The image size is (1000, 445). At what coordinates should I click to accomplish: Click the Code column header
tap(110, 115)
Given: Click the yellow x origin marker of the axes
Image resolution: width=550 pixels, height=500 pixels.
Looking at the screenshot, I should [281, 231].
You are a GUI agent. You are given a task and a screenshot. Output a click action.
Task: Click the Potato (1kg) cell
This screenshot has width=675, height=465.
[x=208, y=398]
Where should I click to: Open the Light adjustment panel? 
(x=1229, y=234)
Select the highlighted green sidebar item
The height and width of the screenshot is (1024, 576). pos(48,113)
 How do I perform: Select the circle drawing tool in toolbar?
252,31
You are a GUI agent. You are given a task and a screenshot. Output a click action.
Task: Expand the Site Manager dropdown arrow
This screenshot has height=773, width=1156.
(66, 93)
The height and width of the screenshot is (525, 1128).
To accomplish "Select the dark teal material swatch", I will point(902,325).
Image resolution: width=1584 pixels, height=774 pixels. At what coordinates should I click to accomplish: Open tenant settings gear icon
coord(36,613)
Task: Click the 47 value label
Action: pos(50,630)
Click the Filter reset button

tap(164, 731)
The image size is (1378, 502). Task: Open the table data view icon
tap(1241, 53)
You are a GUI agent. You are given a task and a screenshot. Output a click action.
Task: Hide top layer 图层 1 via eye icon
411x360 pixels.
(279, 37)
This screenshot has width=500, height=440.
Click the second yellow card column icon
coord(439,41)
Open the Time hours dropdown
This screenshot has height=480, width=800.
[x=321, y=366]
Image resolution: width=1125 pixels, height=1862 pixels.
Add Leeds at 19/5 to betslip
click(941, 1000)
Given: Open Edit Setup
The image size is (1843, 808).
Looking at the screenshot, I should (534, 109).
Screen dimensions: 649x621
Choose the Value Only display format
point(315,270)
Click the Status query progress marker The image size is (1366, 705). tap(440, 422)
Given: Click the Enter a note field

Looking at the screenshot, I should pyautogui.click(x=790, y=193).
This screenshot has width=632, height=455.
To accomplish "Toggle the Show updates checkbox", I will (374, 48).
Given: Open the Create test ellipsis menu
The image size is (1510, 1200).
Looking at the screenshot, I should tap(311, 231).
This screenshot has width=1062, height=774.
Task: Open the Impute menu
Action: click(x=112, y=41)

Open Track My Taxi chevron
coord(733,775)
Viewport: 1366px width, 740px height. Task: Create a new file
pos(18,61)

++++++++++++++++++++

▶ [ACTIVITY] All entries above are to be transcribed verbatim.

▶ [OUTPUT]
The image size is (1000, 445). At what coordinates should I click to accomplish: Click the Code column header
tap(110, 115)
Given: Click the yellow x origin marker of the axes
Image resolution: width=550 pixels, height=500 pixels.
Looking at the screenshot, I should [281, 231].
You are a GUI agent. You are given a task and a screenshot. Output a click action.
Task: Click the Potato (1kg) cell
This screenshot has width=675, height=465.
[x=208, y=398]
Where should I click to: Open the Light adjustment panel? 
(x=1229, y=234)
Select the highlighted green sidebar item
The height and width of the screenshot is (1024, 576). pos(48,113)
 How do I perform: Select the circle drawing tool in toolbar?
252,31
You are a GUI agent. You are given a task and a screenshot. Output a click action.
Task: Expand the Site Manager dropdown arrow
This screenshot has height=773, width=1156.
(66, 93)
The height and width of the screenshot is (525, 1128).
To accomplish "Select the dark teal material swatch", I will point(902,325).
Image resolution: width=1584 pixels, height=774 pixels. At what coordinates should I click to accomplish: Open tenant settings gear icon
coord(36,613)
Task: Click the 47 value label
Action: pos(50,630)
Click the Filter reset button

tap(164, 731)
The image size is (1378, 502). Task: Open the table data view icon
tap(1241, 53)
You are a GUI agent. You are given a task and a screenshot. Output a click action.
Task: Hide top layer 图层 1 via eye icon
411x360 pixels.
(279, 37)
This screenshot has width=500, height=440.
Click the second yellow card column icon
coord(439,41)
Open the Time hours dropdown
This screenshot has height=480, width=800.
[x=321, y=366]
Image resolution: width=1125 pixels, height=1862 pixels.
Add Leeds at 19/5 to betslip
click(941, 1000)
Given: Open Edit Setup
The image size is (1843, 808).
Looking at the screenshot, I should (534, 109).
Screen dimensions: 649x621
Choose the Value Only display format
point(315,270)
Click the Status query progress marker The image size is (1366, 705). tap(440, 422)
Given: Click the Enter a note field

Looking at the screenshot, I should pyautogui.click(x=790, y=193).
This screenshot has width=632, height=455.
To accomplish "Toggle the Show updates checkbox", I will (374, 48).
Given: Open the Create test ellipsis menu
The image size is (1510, 1200).
Looking at the screenshot, I should tap(311, 231).
This screenshot has width=1062, height=774.
Task: Open the Impute menu
Action: click(x=112, y=41)

Open Track My Taxi chevron
coord(733,775)
Viewport: 1366px width, 740px height. Task: Create a new file
pos(18,61)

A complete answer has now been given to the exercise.